When I first learned to solve, it was with the green face first. After about a week I got a scramble where I noticed another face was almost completely solved, so I decided to give it a try (averaging 1:30s then, didn't change anything too much for my times). Once I started Petrus, it seemed almost necessary to be full CN (given, Erik Johnson was sub15 and was opposite color neutral). I'm not sure if, after a week of cubing, that would count as having started CN or having learned it.


----------



## Cube-Fu (Jan 2, 2013)

I learnt it; though it took a while, and it slowed me down at first, it has improved my times. I suggest you go through it one colour at a time ... say 50 cubes each colour.


----------



## Speedcuber101 (Jan 2, 2013)

I started being CN from when I just started cubing because of what Dan Brown said and others on this thread. But I find that I am always 1 second slower when I am using Blue Corss but thats my favorite color.


----------



## Coolster01 (Jan 2, 2013)

I actually was White cross for 1 year and 3 months until May 2012. I tried for my 3rd time and started using it, and I actually used it for Tornto Open Spring 2012 on half of the solves. I started getting real bored of 3x3 and saw my times just totally shut down. I also noticed that I had 3 good colors: White (obviously), yellow, and blue was OK. I pretty much stopped completely in September 2012, but maybe a week or two ago, I realized that yellow cross is just as good again, so I used that. As for blue, it is OK and I use it rarely. I have actually gotten 8.89 blue cross but PLL skip... My PB is 8.69 PLL skip white cross so not bad 

To make a long story short, I started white cross and tried CN failed, and then became opposite CN with some blue cross.

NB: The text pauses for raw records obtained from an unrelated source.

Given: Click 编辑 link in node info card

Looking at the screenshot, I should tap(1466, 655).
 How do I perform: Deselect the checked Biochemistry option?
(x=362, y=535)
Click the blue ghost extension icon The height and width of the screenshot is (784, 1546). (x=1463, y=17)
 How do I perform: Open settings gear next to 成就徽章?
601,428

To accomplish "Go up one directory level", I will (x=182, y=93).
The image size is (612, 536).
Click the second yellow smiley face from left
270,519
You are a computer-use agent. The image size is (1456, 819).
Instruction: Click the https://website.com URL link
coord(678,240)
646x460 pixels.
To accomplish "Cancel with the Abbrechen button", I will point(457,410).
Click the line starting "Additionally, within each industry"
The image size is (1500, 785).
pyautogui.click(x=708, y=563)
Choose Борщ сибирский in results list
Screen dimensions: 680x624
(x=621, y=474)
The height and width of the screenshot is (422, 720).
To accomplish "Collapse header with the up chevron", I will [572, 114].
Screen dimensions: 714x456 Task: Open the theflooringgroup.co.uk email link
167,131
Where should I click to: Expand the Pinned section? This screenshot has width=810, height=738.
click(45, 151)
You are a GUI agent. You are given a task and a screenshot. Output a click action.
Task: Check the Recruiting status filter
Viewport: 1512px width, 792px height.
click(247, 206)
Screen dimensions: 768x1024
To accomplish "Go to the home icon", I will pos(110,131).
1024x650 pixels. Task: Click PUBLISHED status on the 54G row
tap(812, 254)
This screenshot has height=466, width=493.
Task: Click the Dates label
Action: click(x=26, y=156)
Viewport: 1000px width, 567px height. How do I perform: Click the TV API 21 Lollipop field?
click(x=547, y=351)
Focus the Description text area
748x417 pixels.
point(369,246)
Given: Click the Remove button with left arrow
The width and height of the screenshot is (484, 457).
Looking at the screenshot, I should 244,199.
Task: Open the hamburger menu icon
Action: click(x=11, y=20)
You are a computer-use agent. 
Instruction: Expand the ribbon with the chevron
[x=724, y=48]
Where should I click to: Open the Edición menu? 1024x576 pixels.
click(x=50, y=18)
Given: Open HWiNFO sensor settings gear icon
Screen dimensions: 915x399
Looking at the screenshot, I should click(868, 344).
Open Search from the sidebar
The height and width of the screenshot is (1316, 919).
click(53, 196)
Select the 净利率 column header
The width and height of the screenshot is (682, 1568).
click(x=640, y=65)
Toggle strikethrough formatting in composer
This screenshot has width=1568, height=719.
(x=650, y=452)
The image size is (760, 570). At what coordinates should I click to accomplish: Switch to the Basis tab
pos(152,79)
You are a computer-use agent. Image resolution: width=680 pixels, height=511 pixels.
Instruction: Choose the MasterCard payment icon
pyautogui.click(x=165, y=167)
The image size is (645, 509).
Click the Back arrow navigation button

I voted that I am opposite CN, but should I have done I tried and failed?


----------



## Rubiks560 (Jan 2, 2013)

I recently tried to switch to CN and failed. I got down to about an 11.3 average and then got sick of not making any improvement. I am dual CN now though.


----------



## TheNextFeliks (Jan 2, 2013)

I am opposite CN.


----------



## sneaklyfox (Jan 2, 2013)

I selected the one where it says I have learned opposite CN though actually I am still in the process of learning it. My yellow cross is still slower than my white cross but not by too much when I just do a yellow cross session. It's a little tricky when I just choose the best between the two because sometimes I forget which one I am doing and get incorrect F2L pairs. However, I think I will stick with it. Persistence is key because it's easy to give up. "Do or do not... there is no try."


----------



## MarcelP (Jan 2, 2013)

sneaklyfox said:


> It's a little tricky when I just choose the best between the two because sometimes I forget which one I am doing and get incorrect F2L pairs.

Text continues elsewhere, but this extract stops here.